The resources where the date is based on a period (such as Encounter or Procedure) may cause duplicates in the multiprocessing because one entry may belong to multiple time spans that are generated. You can drop the ID duplicates once you have built a DataFrame with your data.

trade_rows_for_bundles

In case we already have an Excel sheet or CSV file with fhir_patient_ids or any other identifier), and we want to request resources based on those identifiers we can use the function trade_rows_for_bundles:

search = ...
# DataFrame containing FHIR patient IDs
patient_df = ...

# Collect all imaging studies defined within df_reports
dr_bundles = search.trade_rows_for_bundles(
  patient_df,
  resource_type="DiagnosticReport",
  request_params={"_count": "100", "status": "final"},
  df_constraints={"subject": "fhir_patient_id"},
)

We only have to define the resource_type and the constraints that we want to enforce from the DataFrame in df_constraints. This dictionary should contain pairs of (fhir_identifier, identifier_column) where fhir_identifier is the API search parameter and identifier_column is the column where the values that we want to search for are stored. Additionally, a system can be used to better identify the constraints of the DataFrame. For example, let us assume that we have a column of the DataFrame (called loinc_code that contains a bunch of different LOINC codes. Our df_constraints could look as follows:

df_constraints={"code": ("http://loinc.org", "loinc_code")}

This function also uses multiprocessing, but differently from before, it will process the rows of the DataFrame in parallel.

bundles_to_dataframe

The two functions described above return a generator of FHIRObj bundles which can then be converted to a DataFrame using this function.

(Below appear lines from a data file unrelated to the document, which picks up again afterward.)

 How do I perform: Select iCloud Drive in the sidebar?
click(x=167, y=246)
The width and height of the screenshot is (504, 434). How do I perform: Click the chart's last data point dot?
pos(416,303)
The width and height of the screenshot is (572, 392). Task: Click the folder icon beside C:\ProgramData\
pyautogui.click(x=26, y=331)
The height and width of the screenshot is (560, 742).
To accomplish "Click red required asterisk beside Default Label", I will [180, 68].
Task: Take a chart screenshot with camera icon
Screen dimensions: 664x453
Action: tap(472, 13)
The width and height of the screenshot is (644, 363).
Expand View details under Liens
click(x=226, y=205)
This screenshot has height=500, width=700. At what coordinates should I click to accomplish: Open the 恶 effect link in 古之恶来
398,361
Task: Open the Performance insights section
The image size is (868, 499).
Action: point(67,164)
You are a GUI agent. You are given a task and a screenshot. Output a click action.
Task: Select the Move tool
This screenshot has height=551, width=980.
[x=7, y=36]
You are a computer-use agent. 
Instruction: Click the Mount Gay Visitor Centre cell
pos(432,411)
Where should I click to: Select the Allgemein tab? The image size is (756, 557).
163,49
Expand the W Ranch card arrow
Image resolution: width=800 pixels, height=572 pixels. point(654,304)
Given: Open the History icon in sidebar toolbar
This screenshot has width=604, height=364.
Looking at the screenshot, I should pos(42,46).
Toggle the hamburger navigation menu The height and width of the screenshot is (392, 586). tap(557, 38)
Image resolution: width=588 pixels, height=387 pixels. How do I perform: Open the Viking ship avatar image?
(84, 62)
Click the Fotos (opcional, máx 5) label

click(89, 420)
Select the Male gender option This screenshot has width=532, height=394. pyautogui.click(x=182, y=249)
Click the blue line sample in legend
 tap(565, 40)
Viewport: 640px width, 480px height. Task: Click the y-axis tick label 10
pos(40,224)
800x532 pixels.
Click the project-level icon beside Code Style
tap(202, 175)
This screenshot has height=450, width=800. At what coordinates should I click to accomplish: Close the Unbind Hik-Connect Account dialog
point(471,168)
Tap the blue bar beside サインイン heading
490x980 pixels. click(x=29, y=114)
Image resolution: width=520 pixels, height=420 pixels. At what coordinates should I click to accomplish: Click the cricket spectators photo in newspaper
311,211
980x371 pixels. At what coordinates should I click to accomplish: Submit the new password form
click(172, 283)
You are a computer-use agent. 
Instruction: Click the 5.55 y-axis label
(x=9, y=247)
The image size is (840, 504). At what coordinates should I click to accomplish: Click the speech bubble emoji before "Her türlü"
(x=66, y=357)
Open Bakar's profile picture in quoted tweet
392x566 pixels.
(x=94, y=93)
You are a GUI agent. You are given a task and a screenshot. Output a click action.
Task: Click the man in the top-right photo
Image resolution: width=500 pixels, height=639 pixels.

The bundles_to_dataframe has three options on how to handle and extract the relevant information from the bundles:

  1. Extract everything, in this case you can use the flatten_data function, which is already the default for process_function, so you do not actually need to specify anything.
# Create bundles with Pirate
search = ...
bundles = ...
# Convert the returned bundles to a dataframe
df = search.bundles_to_dataframe(
    bundles=bundles,
)
  1. Use a processing function where you define exactly which attributes are needed by iterating through the entries and selecting the elements. The values that will be added to the dictionary represent the columns of the DataFrame. For an example of when it might make sense to do this, check Example 3.
from typing import List, Dict
from fhir_pyrate.util.fhirobj import FHIRObj
# Create bundles with Pirate
search = ...
bundles = ...
def get_diagnostic_text(bundle: FHIRObj) -> List[Dict]:
    records = []
    for entry in bundle.entry or []:
        resource = entry.resource
        records.append(
            {
                "fhir_diagnostic_report_id": resource.id,
                "report_status": resource.text.status,
                "report_text": resource.text.div,
            }
        )
    return records
# Convert the returned bundles to a dataframe
df = search.bundles_to_dataframe(
    bundles=bundles,
    process_function=get_diagnostic_text,
)
  1. Extract only part of the information using the fhir_paths argument. Here you can put a list of string that follow the FHIRPath standard. For this purpose, we use the fhirpath-py package, which uses the antr4 parser. Additionally, you can use tuples like (key, fhir_path), where key will be the name of the column the information derived from that FHIRPath will be stored.
# Create bundles with Pirate
search = ...
bundles = ...
# Convert the returned bundles to a dataframe
df = search.bundles_to_dataframe(
    bundles=bundles,
    fhir_paths=["id", ("code", "code.coding"), ("identifier", "identifier[0].code")],
)

NOTE 1 on FHIR paths: The standard also allows some primitive math operations such as modulus (mod) or integer division (div), and this may be problematic if there are fields of the resource that use these terms as attributes. It is actually the case in many generated public FHIR resources. In this case the term text.div cannot be used, and you should use a processing function instead (as in 2.).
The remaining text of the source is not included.